### TASK PROMPT:
All lines from the entries below that contain the string "Select" should be copied out.

(Stored data entries)
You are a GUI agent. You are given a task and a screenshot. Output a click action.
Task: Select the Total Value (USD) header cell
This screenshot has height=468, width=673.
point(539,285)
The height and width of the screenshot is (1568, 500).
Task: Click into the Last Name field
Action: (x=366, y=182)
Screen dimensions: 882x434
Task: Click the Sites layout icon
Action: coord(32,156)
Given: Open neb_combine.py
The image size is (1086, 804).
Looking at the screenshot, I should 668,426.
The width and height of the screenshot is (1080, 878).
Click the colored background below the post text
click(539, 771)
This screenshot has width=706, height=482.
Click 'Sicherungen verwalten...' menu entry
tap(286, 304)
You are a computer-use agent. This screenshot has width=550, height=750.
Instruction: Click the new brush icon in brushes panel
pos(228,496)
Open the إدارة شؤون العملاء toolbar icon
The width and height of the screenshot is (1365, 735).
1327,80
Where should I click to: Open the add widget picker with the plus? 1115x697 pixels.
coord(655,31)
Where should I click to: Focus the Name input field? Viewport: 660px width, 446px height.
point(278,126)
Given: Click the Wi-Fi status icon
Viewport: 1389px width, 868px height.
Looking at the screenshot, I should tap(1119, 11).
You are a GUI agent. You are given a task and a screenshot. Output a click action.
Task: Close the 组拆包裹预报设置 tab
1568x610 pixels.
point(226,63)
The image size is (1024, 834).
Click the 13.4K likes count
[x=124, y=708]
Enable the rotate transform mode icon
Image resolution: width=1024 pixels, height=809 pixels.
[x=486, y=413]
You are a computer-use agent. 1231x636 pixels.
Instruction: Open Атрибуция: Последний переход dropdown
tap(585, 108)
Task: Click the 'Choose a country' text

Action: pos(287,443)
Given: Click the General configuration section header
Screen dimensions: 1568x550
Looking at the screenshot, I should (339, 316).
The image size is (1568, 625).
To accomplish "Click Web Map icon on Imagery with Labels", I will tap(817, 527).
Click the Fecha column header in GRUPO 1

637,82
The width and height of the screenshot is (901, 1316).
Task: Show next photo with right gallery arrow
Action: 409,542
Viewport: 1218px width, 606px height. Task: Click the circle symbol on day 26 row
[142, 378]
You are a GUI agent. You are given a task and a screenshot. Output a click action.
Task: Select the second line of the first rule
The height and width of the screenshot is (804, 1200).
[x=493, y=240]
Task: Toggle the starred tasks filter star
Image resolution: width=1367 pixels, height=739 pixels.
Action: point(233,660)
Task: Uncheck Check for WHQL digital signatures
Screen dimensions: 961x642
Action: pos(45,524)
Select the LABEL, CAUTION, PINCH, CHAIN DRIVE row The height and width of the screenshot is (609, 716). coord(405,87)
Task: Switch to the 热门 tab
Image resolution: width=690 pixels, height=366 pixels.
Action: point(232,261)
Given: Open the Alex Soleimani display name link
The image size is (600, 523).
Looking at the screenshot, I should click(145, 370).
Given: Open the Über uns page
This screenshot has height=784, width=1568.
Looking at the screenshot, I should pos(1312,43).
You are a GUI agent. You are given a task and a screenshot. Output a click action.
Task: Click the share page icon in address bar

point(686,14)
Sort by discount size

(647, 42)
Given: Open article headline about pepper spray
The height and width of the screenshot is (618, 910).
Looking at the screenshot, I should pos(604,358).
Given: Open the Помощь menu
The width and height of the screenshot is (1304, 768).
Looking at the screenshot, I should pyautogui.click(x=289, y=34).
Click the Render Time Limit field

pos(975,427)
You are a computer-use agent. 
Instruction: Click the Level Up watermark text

### WRITTEN RESPONSE:
Task: Select the Total Value (USD) header cell
Task: Select the second line of the first rule
Select the LABEL, CAUTION, PINCH, CHAIN DRIVE row The height and width of the screenshot is (609, 716). coord(405,87)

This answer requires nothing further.